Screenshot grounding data

◆ ◆ ◆ ◆ ◆

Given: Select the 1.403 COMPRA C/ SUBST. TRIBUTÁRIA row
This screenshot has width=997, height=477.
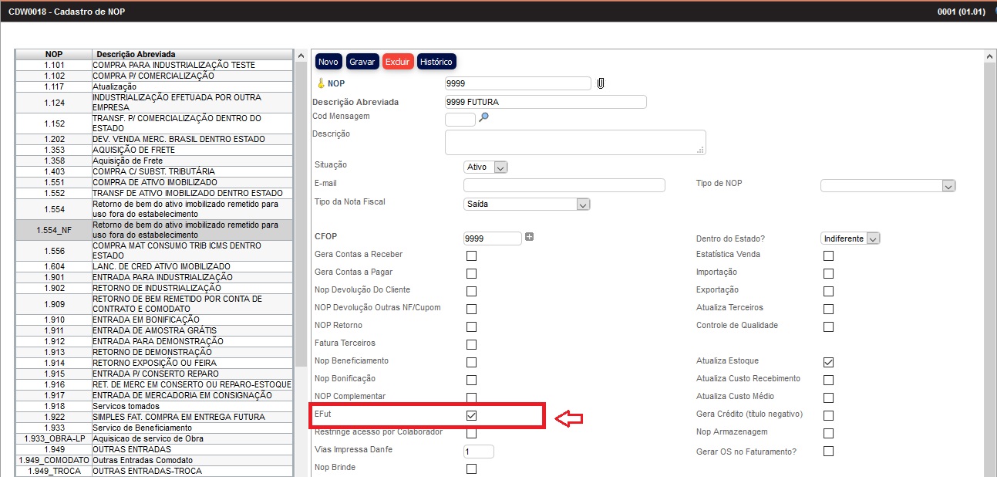Looking at the screenshot, I should [x=154, y=171].
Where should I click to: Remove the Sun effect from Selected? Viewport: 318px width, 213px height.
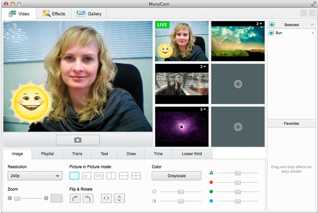313,33
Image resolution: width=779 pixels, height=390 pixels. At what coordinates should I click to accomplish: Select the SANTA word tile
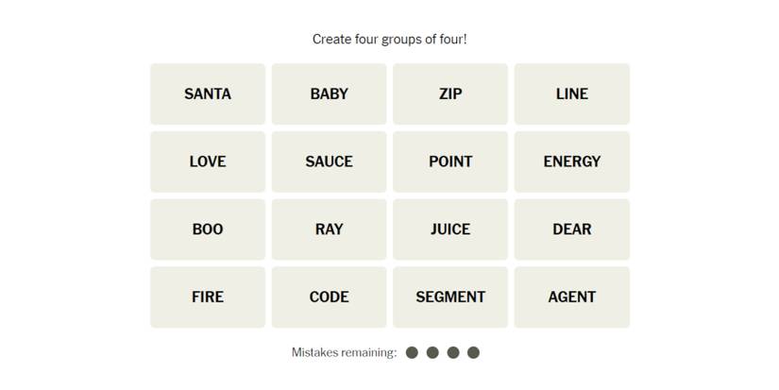pos(208,93)
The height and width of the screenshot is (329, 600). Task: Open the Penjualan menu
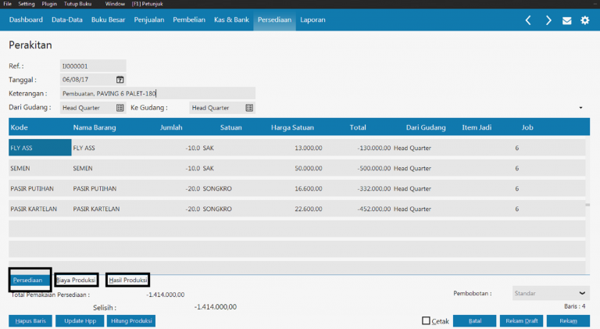click(x=149, y=20)
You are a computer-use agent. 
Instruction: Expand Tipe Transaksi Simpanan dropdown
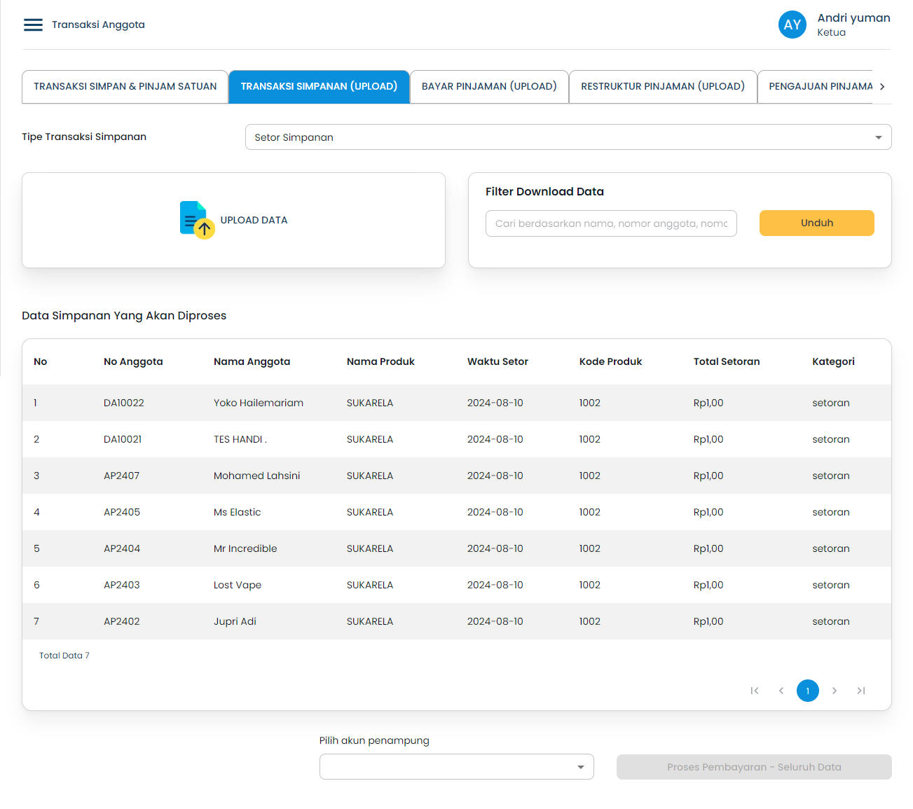(568, 137)
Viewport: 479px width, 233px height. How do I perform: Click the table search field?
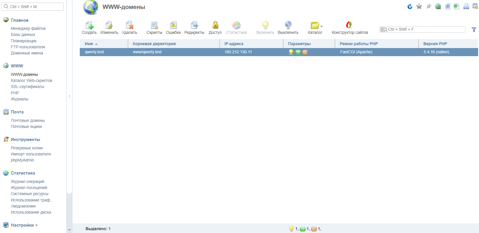[425, 29]
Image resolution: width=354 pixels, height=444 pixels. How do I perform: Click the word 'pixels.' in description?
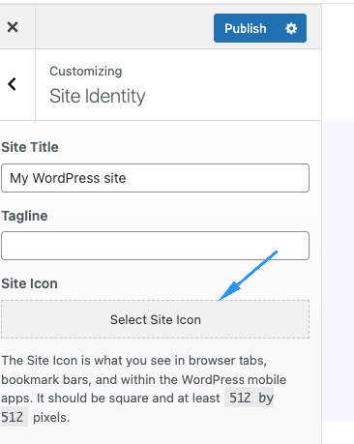(x=51, y=417)
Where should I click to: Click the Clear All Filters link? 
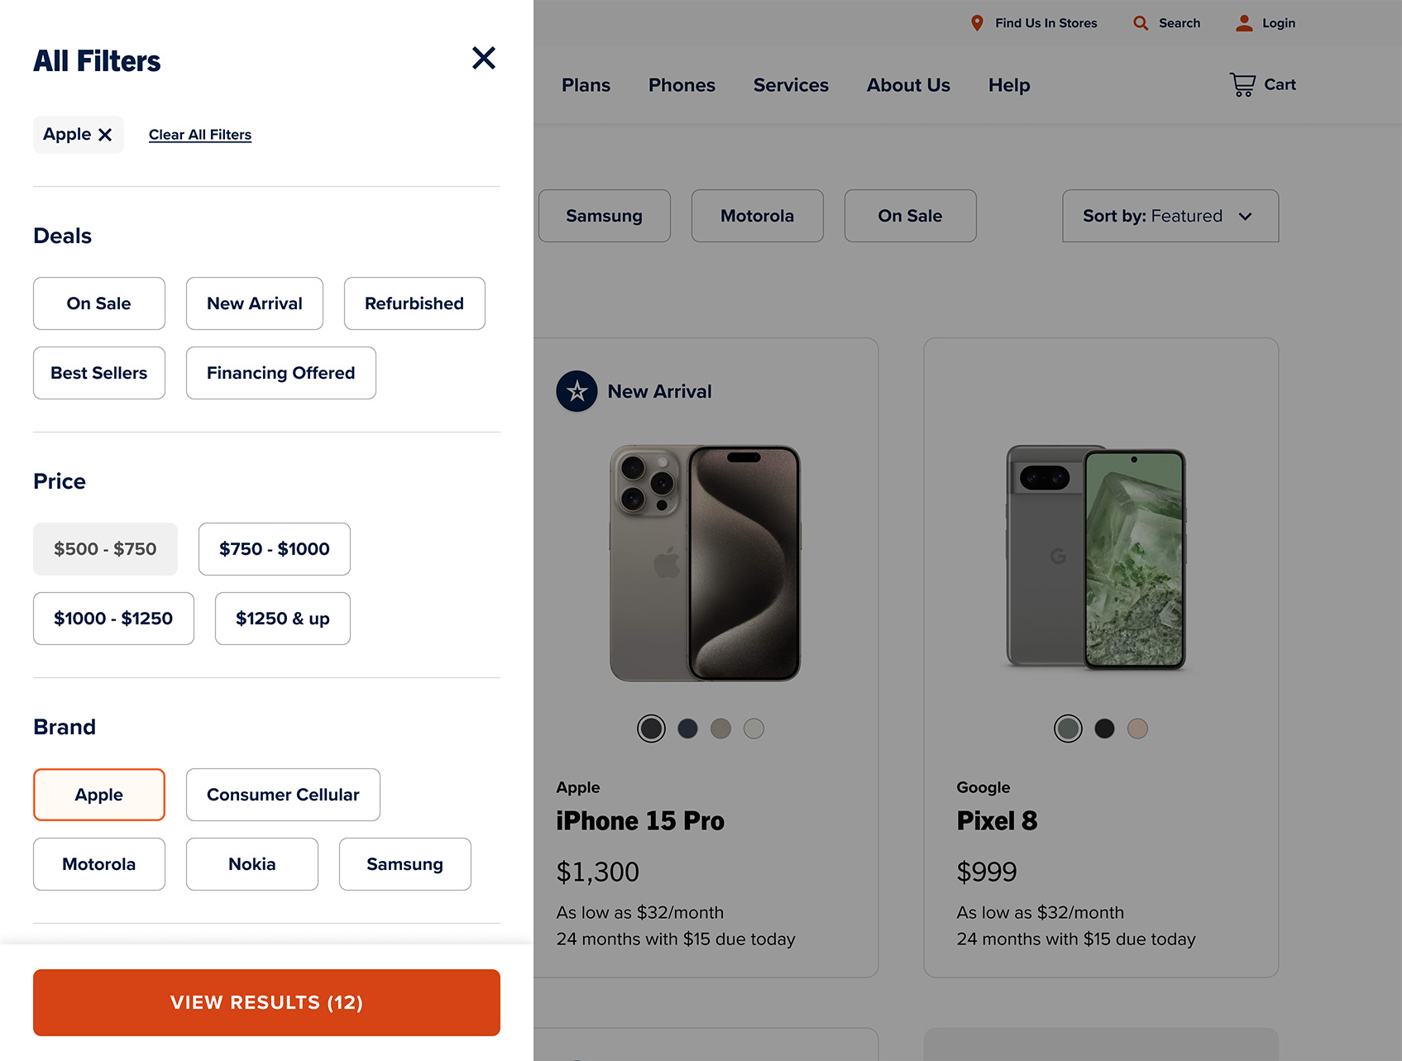coord(200,135)
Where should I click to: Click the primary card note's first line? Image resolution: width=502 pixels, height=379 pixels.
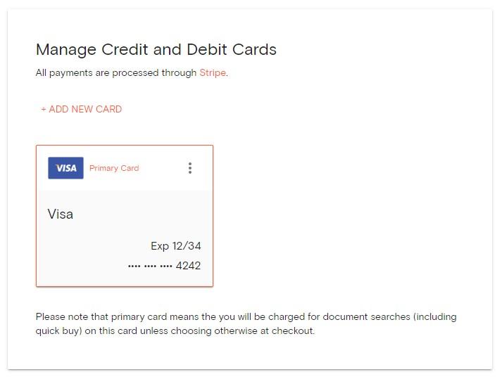click(246, 316)
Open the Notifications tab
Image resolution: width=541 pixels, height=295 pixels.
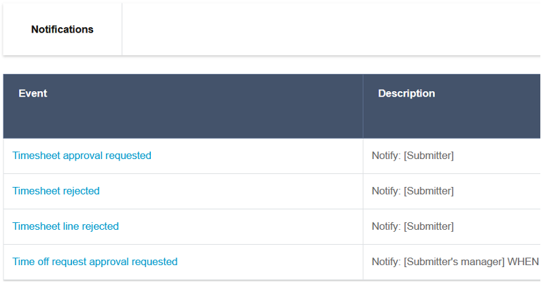pos(63,29)
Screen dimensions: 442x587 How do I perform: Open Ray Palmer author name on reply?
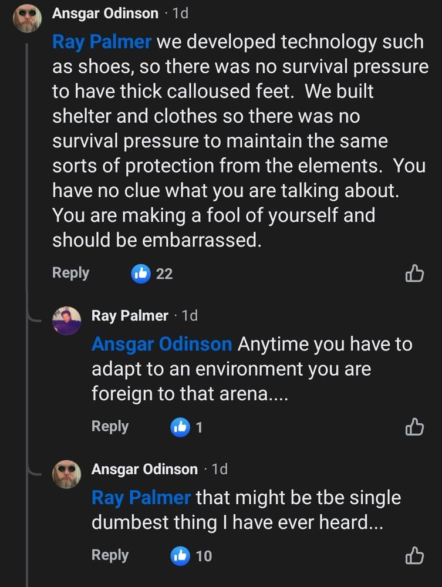click(130, 316)
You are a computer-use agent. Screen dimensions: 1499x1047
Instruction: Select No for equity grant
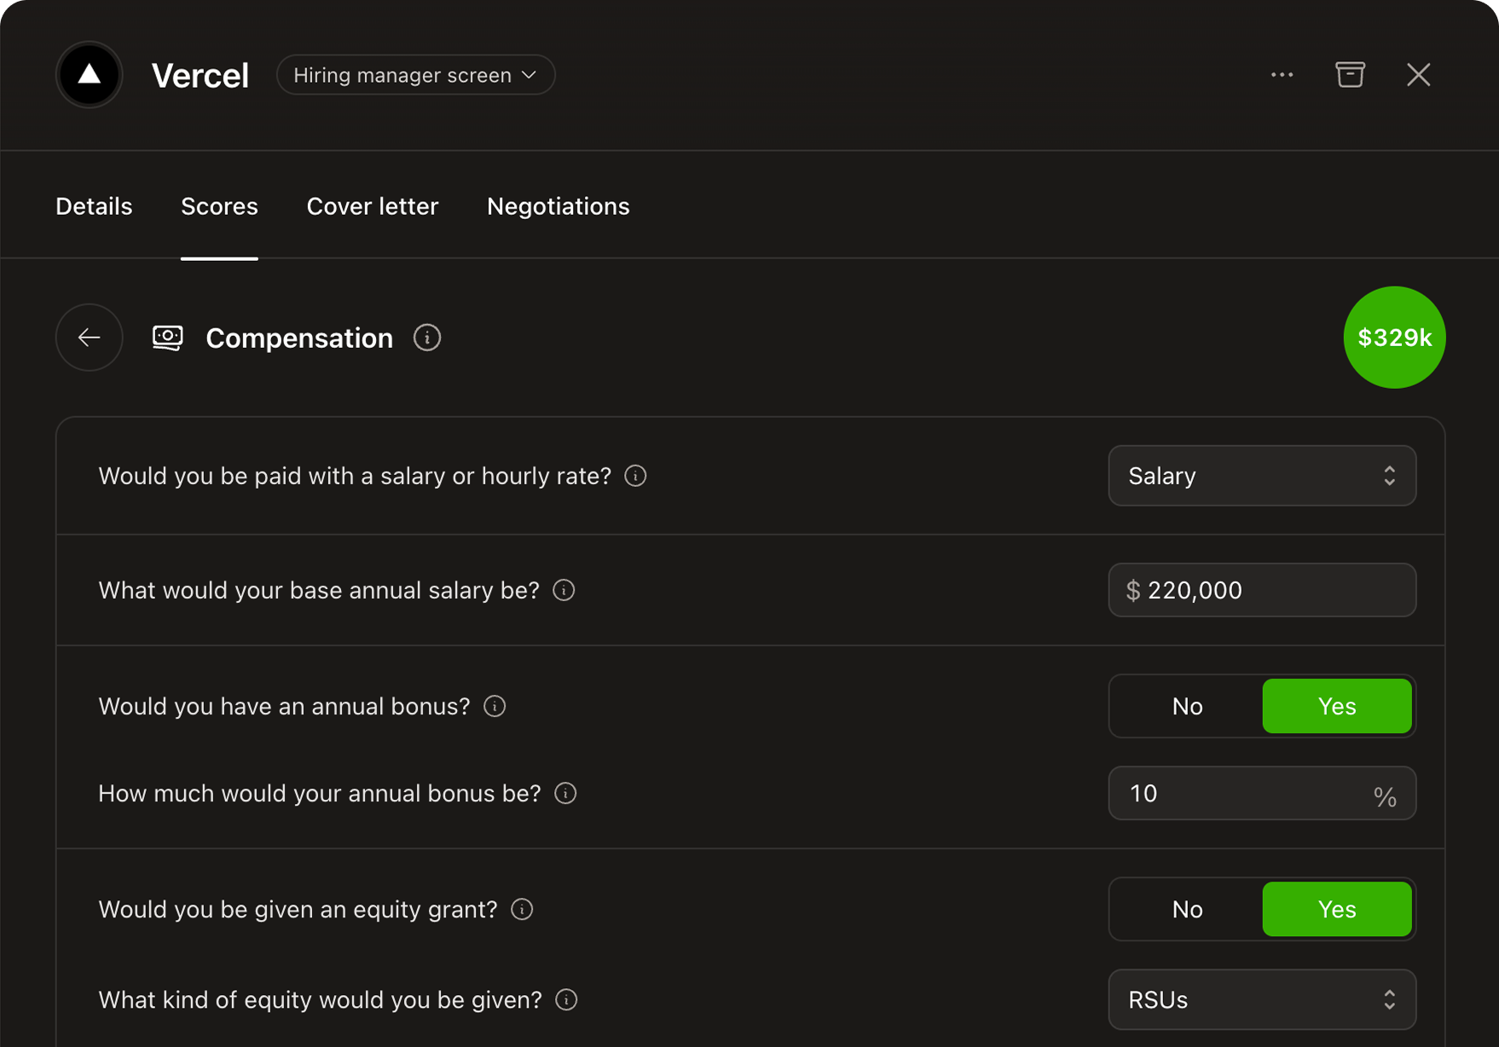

◆ ◆ ◆ ◆ ◆

Return every line above verbatim, pictures excluded.

● Task result:
Given: Select the 1.403 COMPRA C/ SUBST. TRIBUTÁRIA row
This screenshot has width=997, height=477.
Looking at the screenshot, I should [x=154, y=171].
Where should I click to: Remove the Sun effect from Selected? Viewport: 318px width, 213px height.
313,33
Image resolution: width=779 pixels, height=390 pixels. At what coordinates should I click to accomplish: Select the SANTA word tile
pos(208,93)
The height and width of the screenshot is (329, 600). Task: Open the Penjualan menu
click(x=149, y=20)
You are a computer-use agent. 
Instruction: Expand Tipe Transaksi Simpanan dropdown
(568, 137)
Viewport: 479px width, 233px height. How do I perform: Click the table search field?
[425, 29]
Image resolution: width=354 pixels, height=444 pixels. How do I perform: Click the word 'pixels.' in description?
(x=51, y=417)
Where should I click to: Click the Clear All Filters link? 
coord(200,135)
Where should I click to: Click the primary card note's first line? Image resolution: width=502 pixels, height=379 pixels.
click(246, 316)
Open the Notifications tab
Image resolution: width=541 pixels, height=295 pixels.
pos(63,29)
Screen dimensions: 442x587 How do I perform: Open Ray Palmer author name on reply?
click(130, 316)
You are a computer-use agent. Screen dimensions: 1499x1047
Instruction: Select No for equity grant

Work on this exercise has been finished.